Key Economic Events and Corporate Reports for Monday, December 29, 2025: A Macro Overview of the U.S., European, Asian, and Russian Financial Markets for Investors
The beginning of the last trading week of December unfolds in a calm manner. Most major exchanges around the world resume operations after the holiday break, but there are currently no apparent drivers for the markets. Investors remain focused on the housing market data in the U.S.: on December 29 at 17:00 MSK, the National Association of Realtors will release its November Pending Home Sales report. The corporate sector is largely silent: the quarterly earnings season concluded earlier, and no companies from the S&P 500, Euro Stoxx 50, Nikkei 225, or Moscow Exchange are scheduled to announce results on Monday. Overall, global markets are preparing for a quiet week ahead of the New Year: low liquidity limits volatility, and participants are using this pause to assess the year’s results and plan new strategies.
Economics Calendar (MSK)
- 08:30 — U.S.: durable goods orders (November), final estimate of Q3 GDP, and corporate profits.
- 09:15 — U.S.: industrial production (November).
- 10:00 — U.S.: Richmond Federal Reserve’s business activity index (December), new home sales (November), and consumer confidence (Michigan).
- 10:00 — U.S.: preliminary expectations for existing home sales (Pending Home Sales) for November.
- 13:00 — U.S.: weekly Baker Hughes report on the number of active oil rigs.
Corporate Earnings Reports
Monday does not promise significant surprises from companies. As reported by Kiplinger, there are "no notable earnings reports scheduled for release on this day." The only exceptions might be local, small-cap issuers. For example, Taiwanese tech company OBOOK Holdings (NASDAQ: OWLS) has postponed its semi-annual results release to an after-hours call on December 29. Similarly, there are no significant releases from Russia and Europe: major corporations have concluded the quarter and will present reports in January. Thus, the news backdrop from the corporate sector remains neutral and does not influence the overall market dynamics.
Global Markets
- U.S.: American exchanges begin the last shortened week of 2025. Last week, the S&P 500 and NASDAQ remained virtually unchanged as trading before the holidays was sluggish and without new trends. On Monday, Wall Street is witnessing moderate trading activity without sharp price fluctuations.
- Europe: After the weekend, European markets (London, Frankfurt, Paris) open in a standard mode. Eurozone exchanges were closed on Friday (Christmas), so for most markets, this is the first active day following the break. Nevertheless, significant changes are not anticipated – the overall sentiment on the continent remains "muted" due to the holidays.
- Asia: In Japan and China, trading continues. The Nikkei 225 begins the week under the influence of a stable yen, while both the Shanghai and Hong Kong exchanges are also open. The overall Asian backdrop is supported by a "quiet respite" – important data from China will be released later (PMI on December 31), and current volatility is low.
- Russia and CIS: The Moscow Exchange will conduct a short trading session on December 29 (trading will conclude before 10:00 MSK). There are no noteworthy releases, and local indices are currently moving within narrow ranges. The ruble remains stable, and volatility in the Russian market is subdued.
Currencies and Commodities
A "New Year’s silence" has settled over the currency markets: the dollar remains around recent local extremes against major currencies (euro, yen) without sharp movements. Oil and metal prices are holding steady – trading occurs in a low liquidity environment, without major drivers of demand or supply. Consequently, currency and commodity fluctuations at the start of the week are limited, and no significant shocks are expected for now.
What Investors Should Pay Attention To
- Monitor the forecast for the last week of the year. Despite the lull, the "minutes" from the December FOMC meeting will be released tomorrow evening, which could alter rate expectations. Additionally, Chinese December PMIs will be released on Wednesday, and their results could provide momentum for risk assets.
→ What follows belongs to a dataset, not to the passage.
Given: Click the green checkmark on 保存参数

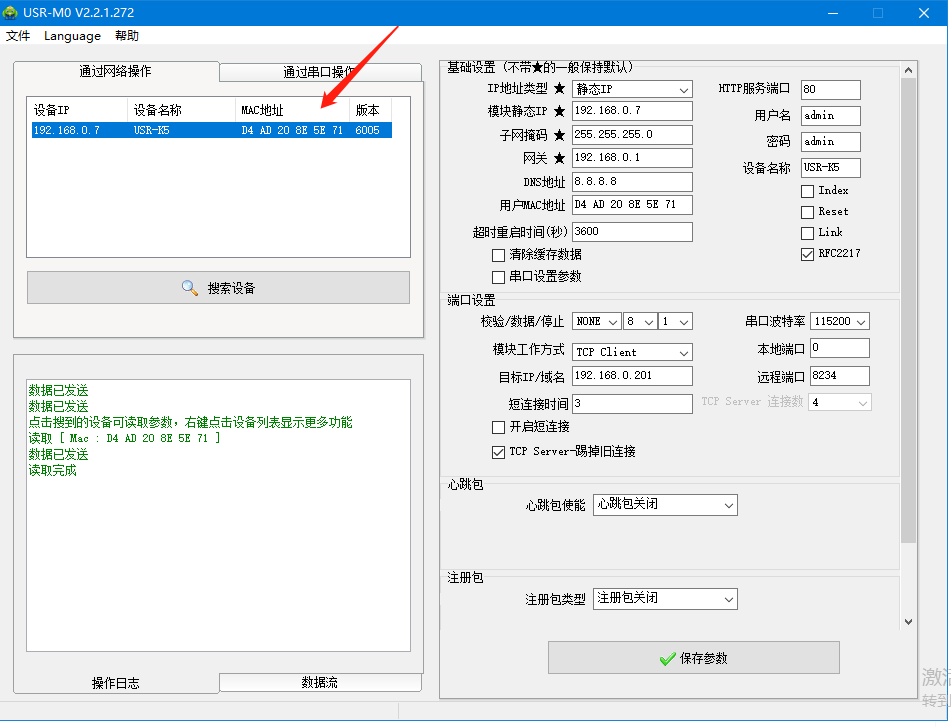Looking at the screenshot, I should click(x=667, y=659).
- Use this time for portfolio review. The pre-New Year week is an excellent moment to assess the year's results, adjust asset allocation, and check strategies for the next year while volatility is low. Investors from the CIS should pay particular attention to diversification across regions and currencies.
- Be prepared for low liquidity. A thin market increases the likelihood of sharp price gaps even from minor news. Therefore, it’s advisable to set limit orders and, if necessary, reduce risks in new positions while avoiding aggressive trading.
- Maintain a long-term approach. The lack of movements is just temporary. As January arrives, a new earnings season will commence, and important macro data will emerge. The key is to avoid exiting the market entirely and not to succumb to panic due to short-term calm.